What this task involves |
Extend the report on duplicate image files in Boston's city databases, starting right after its final sentence.

Passage for review |

——————————

Boston's municipal and institutional databases are carrying thousands of duplicate images — redundant photographs, scanned documents, and design files stored multiple times across disconnected servers — and the people responsible for managing those systems say the problem has grown from a nuisance into a genuine administrative liability.
The issue surfaced publicly this spring when the city's Department of Innovation and Technology flagged the redundancy problem during a broader audit of Boston's data infrastructure, undertaken as part of Mayor Michelle Wu's open-government initiative. The audit, which examined systems used by agencies ranging from the Boston Planning Department to Boston Public Schools, found that duplicate image files were consuming server space, slowing retrieval times, and complicating compliance with the state's public records law.
Why This Is Coming to a Head Now
Several forces are colliding at once. The Wu administration has been migrating legacy city databases onto a consolidated cloud platform since late 2024, a project managed out of City Hall on Cambridge Street. That migration, designed to cut long-term IT costs, has exposed just how much redundant data accumulated over the previous decade when individual departments ran independent filing systems with no deduplication protocols.

——————————

Entries supplied |

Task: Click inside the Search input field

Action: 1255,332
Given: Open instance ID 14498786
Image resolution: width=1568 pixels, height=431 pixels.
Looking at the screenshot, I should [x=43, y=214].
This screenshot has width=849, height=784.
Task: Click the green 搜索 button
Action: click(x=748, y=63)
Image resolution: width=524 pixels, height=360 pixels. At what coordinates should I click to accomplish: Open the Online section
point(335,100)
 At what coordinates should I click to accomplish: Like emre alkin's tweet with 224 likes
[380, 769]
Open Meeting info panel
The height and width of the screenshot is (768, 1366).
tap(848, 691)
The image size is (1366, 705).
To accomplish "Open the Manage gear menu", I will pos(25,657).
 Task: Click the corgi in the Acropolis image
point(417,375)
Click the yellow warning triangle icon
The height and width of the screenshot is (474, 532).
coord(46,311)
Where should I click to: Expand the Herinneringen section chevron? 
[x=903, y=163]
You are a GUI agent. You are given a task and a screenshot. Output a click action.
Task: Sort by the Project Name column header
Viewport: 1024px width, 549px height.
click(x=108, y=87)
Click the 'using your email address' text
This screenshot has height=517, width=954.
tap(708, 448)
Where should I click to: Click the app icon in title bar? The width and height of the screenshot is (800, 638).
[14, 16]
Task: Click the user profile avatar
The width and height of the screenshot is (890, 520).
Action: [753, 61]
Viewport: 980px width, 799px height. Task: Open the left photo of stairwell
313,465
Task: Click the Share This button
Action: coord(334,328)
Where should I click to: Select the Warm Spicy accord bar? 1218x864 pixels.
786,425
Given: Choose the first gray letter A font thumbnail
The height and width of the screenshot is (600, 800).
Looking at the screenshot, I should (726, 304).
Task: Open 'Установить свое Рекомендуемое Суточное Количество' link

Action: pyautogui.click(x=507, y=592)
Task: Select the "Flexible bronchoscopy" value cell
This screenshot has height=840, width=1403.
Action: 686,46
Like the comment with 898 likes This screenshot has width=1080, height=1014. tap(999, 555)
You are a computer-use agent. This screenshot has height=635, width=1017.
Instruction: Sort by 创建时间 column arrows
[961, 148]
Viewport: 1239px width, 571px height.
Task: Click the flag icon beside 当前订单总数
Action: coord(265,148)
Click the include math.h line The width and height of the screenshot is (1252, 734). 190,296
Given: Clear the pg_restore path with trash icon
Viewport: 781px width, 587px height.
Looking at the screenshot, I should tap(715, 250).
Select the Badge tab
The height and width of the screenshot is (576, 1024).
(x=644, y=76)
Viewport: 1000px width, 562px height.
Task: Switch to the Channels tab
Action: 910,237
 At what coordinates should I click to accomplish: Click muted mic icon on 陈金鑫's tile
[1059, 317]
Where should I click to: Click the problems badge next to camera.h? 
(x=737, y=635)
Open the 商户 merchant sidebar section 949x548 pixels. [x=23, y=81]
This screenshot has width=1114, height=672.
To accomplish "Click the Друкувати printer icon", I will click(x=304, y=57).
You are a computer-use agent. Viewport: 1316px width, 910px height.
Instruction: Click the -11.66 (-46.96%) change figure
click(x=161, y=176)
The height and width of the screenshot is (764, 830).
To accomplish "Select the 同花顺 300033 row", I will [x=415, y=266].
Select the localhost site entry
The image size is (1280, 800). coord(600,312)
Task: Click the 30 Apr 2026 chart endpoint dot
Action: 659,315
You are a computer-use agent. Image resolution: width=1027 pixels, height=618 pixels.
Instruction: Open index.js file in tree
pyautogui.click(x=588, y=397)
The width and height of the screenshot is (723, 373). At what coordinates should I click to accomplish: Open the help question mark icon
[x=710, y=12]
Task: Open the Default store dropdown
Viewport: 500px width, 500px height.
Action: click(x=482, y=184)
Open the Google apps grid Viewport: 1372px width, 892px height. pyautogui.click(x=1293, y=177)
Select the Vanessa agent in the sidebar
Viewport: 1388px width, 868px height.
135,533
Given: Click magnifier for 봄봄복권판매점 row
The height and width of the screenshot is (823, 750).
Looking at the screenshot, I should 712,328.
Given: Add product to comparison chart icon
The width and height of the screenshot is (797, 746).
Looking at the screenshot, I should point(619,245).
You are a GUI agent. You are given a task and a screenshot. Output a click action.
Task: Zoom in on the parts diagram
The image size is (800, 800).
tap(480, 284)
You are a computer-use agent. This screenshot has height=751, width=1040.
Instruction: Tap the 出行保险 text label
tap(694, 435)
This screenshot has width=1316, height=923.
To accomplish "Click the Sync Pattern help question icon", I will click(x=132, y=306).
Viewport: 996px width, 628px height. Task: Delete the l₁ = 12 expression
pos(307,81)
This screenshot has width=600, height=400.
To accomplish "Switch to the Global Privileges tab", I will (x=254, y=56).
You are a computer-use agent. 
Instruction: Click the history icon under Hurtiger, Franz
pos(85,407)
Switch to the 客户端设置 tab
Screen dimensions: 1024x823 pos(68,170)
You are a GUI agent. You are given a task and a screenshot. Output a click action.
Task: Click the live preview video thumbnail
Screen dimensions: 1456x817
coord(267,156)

——————————

Task answer |
At the same time, Boston's university and biotech sectors — major contributors to the city's economic base — have their own pressing reasons to care. Institutions along the Longwood Medical Area corridor, where teaching hospitals and research labs generate enormous volumes of diagnostic imaging and laboratory photography, have been wrestling with the same problem at far larger scale. Healthcare imaging standards require strict version control, and a duplicate file in the wrong place can mean a clinician reviews an outdated scan.
The Massachusetts Institute of Technology's Libraries, based in Cambridge, published guidance in March 2026 recommending that research institutions adopt automated deduplication workflows before consolidating archival collections. Harvard's Countway Library of Medicine, which holds one of the largest medical history photograph collections in New England, launched its own deduplication pilot program in January, covering roughly 400,000 digitized images accumulated since 2009.
Archivists and records managers describe the core challenge clearly: duplicate images don't just waste storage — they undermine the integrity of a public record. When two identical files carry different metadata, different access dates, or different classification tags, neither copy can be fully trusted without manual verification. That's a particular problem for the city, whose records are subject to requests under Massachusetts General Law Chapter 66.
What the Experts and Advocates Are Recommending
Digital preservation specialists at Northeastern University's Library on Huntington Avenue have been advising smaller Boston-area nonprofits and city agencies since at least 2023 on best practices for image file management. Their guidance emphasizes hash-based deduplication — a technique that generates a unique digital fingerprint for each image file and flags identical files automatically — as the most reliable method for large collections.
The Boston Public Library's Digital Repository Services team, operating out of the Central Library on Copley Square, has been running its own deduplication effort across its Norman B. Leventhal Map & Education Center collection, which holds more than 200,000 digitized maps and photographs. A BPL spokesperson confirmed the project began in the second quarter of 2025 but declined to provide completion timelines or cost figures.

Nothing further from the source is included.